On Sunday, my parents and I were invited to lunch at my sister Céline’s, and I offered to bring dessert. With the beautiful spring weather we’ve been having, I felt like making something light and fruit-based. Rhubarb season has just begun and we are all big fans in my family, so that was the fruit of choice.
I looked around the web, and read good reviews of Nigella‘s rhubarb grunt. It sounded easy (hardly unusual for a Nigella recipe) so I set my heart on it.
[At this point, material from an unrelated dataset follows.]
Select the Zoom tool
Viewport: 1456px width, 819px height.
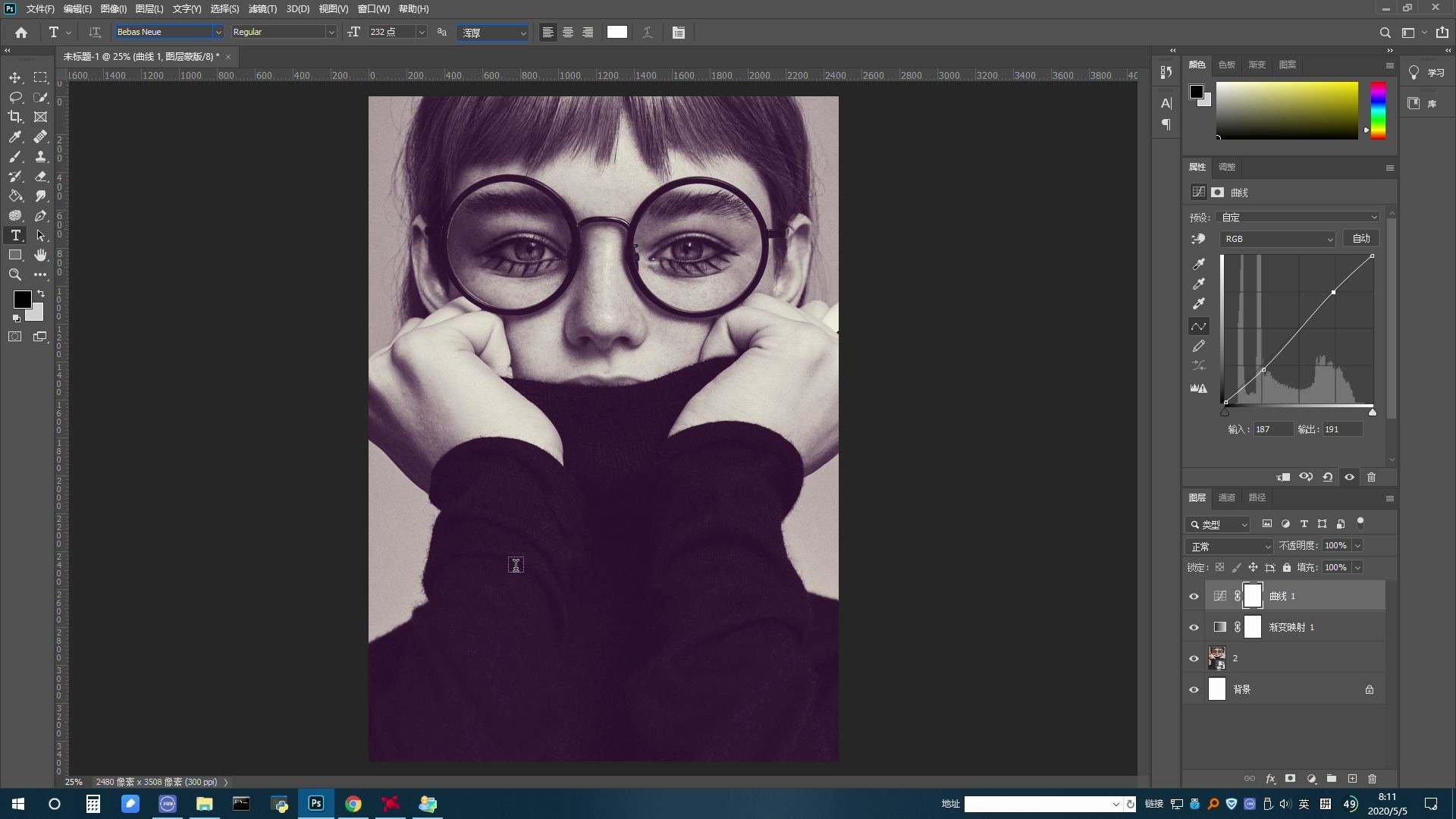click(x=15, y=275)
I had never heard of grunts before, so I did a little research, and found out that they are a traditional dessert from Ireland, Newfoundland and New England, in which fruit is covered with lumps of dough, and cooked on the stove (the more traditional way) or in the oven.
Grunts also go by the name of slumps or bucklers, and are close cousins of the cobbler. As the dessert cooks, the dough dumplings “slump” or “buckle”, and some say you can hear the fruit “grunt” as the air escapes. Or maybe it’s the eaters who grunt with pleasure, that part is none too clear.
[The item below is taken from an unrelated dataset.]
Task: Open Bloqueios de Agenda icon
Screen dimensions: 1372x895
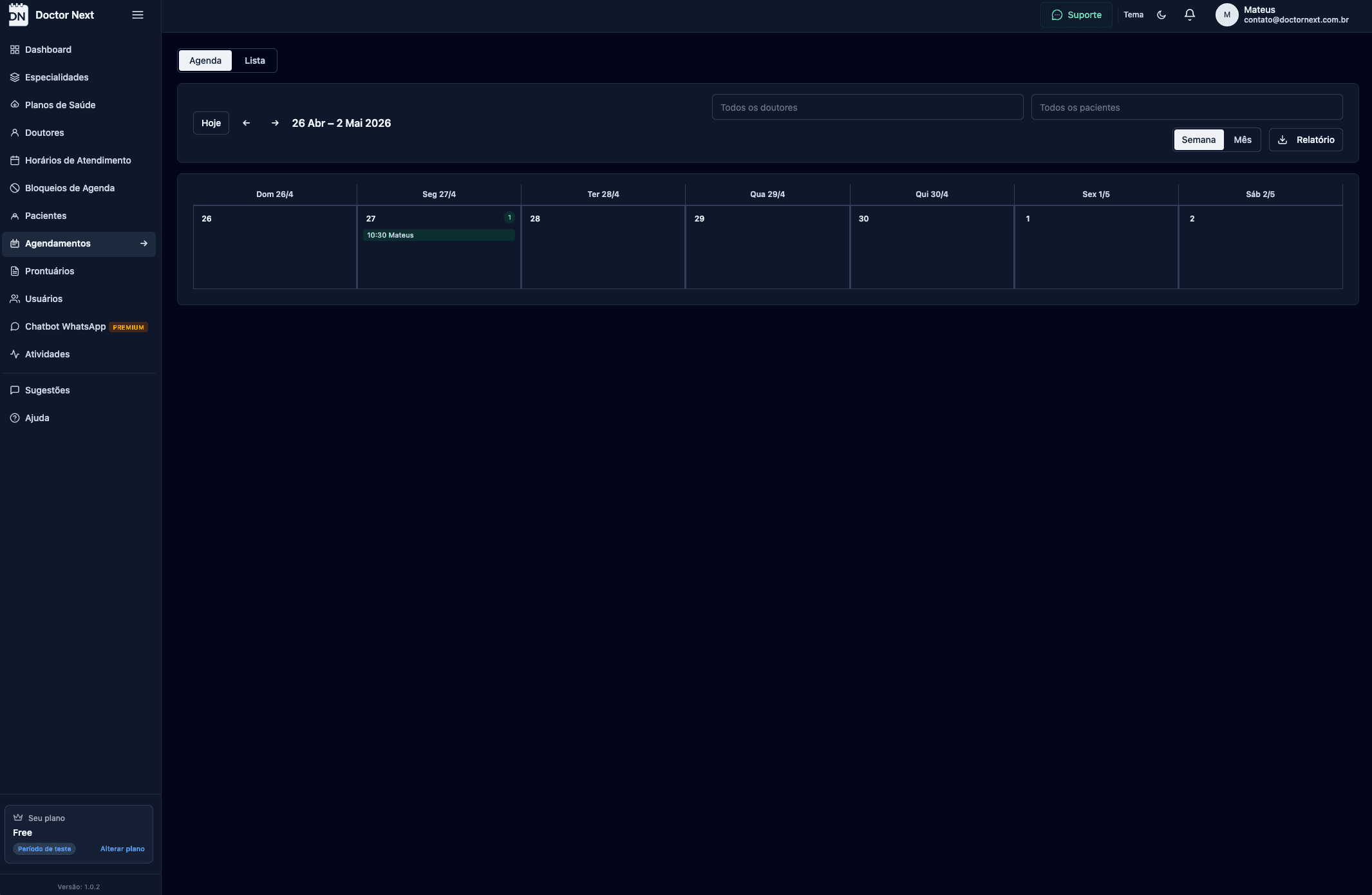Action: tap(15, 188)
I made a few modifications to Nigella’s recipe, adding raspberries, lowering the sugar (I like my rhubarb to be tart) and butter content, and substituting whole wheat flour for part of the regular flour. I wasn’t sure what whipped double cream was, so I just beat my crème fraîche with a whisk before adding it in. Not much though, for I have no patience and little strength.
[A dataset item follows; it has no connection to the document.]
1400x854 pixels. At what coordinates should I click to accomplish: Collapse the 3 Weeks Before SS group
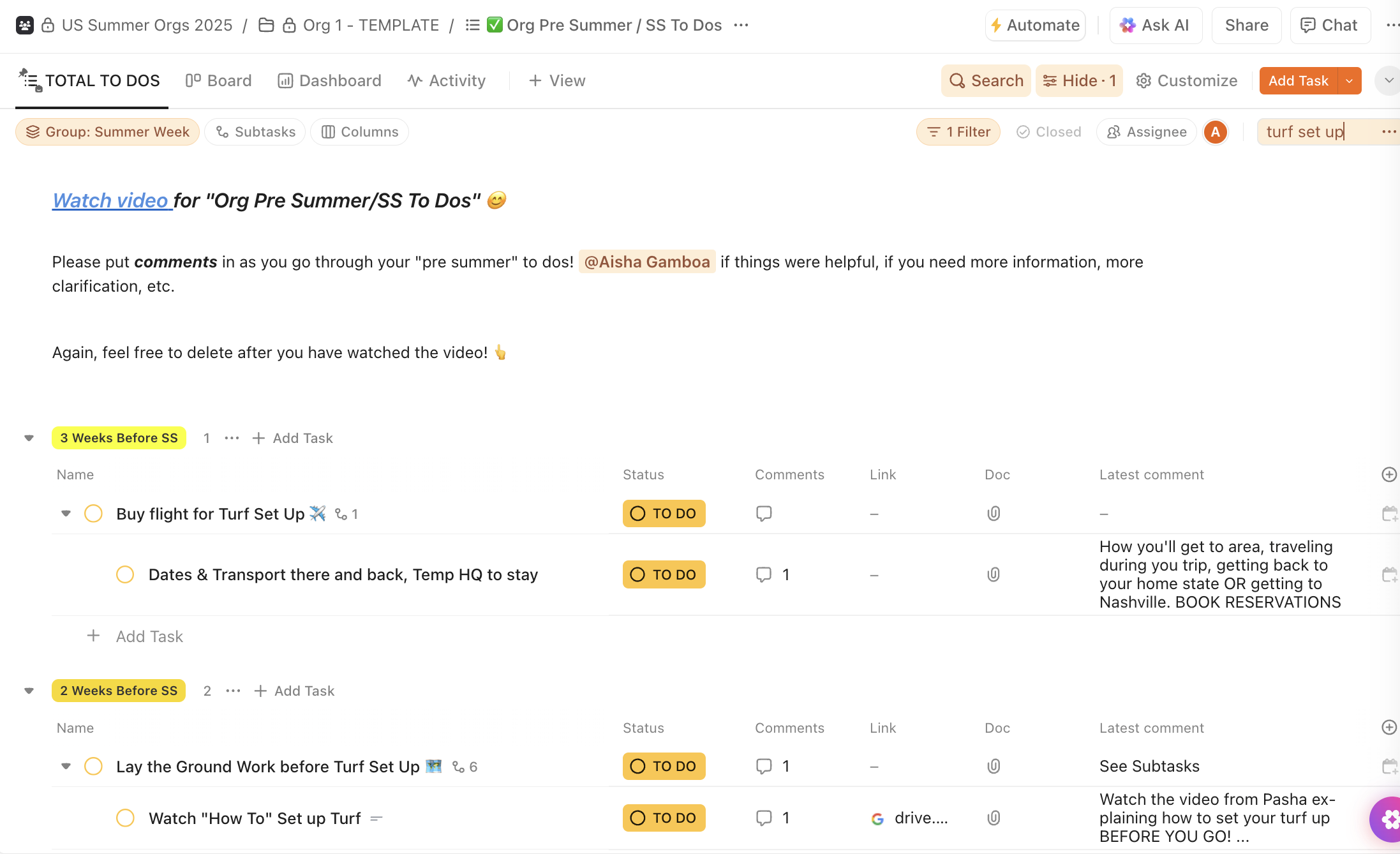point(29,438)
Some say you can hear the fruit “grunt” as the air escapes. Or maybe it’s the eaters who grunt with pleasure, that part is none too clear.
My sister is starting to really get into cooking, and this couldn’t make me happier. In her previous apartments she had very little kitchen space to play around in (and I do mean very little kitchen space), but her new apartment boasts a kitchen of much more reasonable size, in which she has room to spread her wings. It seems my enthusiasm is infectious and we find ourselves in more and more conversations about kitchen apparel, menu planning, recipes and food shopping. I love explaining and helping and sharing so much that it is a real joy to get calls from my sister or my friends, asking about a dish or a technique: I get all excited and probably give way too much information, but it seems to help anyway because they come back with reports of success, and more requests.
On this particular sunny day, Céline had baked delicious mini crustless quiches in her new silicon molds. She served them warm, as an appetizer, while we toasted with Champagne. As a main course we had oven-baked fish fillets on a bed of Provencal vegetables (onions, zucchini, eggplant, tomatoes and peppers), cooked to perfection and very tasty. The living-room was drenched in sunlight, the white wine my father had brought was excellent, a light breeze was blowing in from the large windows which look out onto a park — precisely my idea of a happy Sunday lunch.
We went on to eat the raspberry rhubarb grunt, which I had returned the still-warm (but turned off) oven as we ate the main dish, and we all enjoyed it very much. Rhubarb and berries are always a delightful pairing, the rhubarb’s delicate pink hues being brought out by the bolder berry colors. The scone-like topping cooks in the steam generated by the fruit and this makes for a great consistency, soft and moist from the fruit underneath, golden and crispy on top.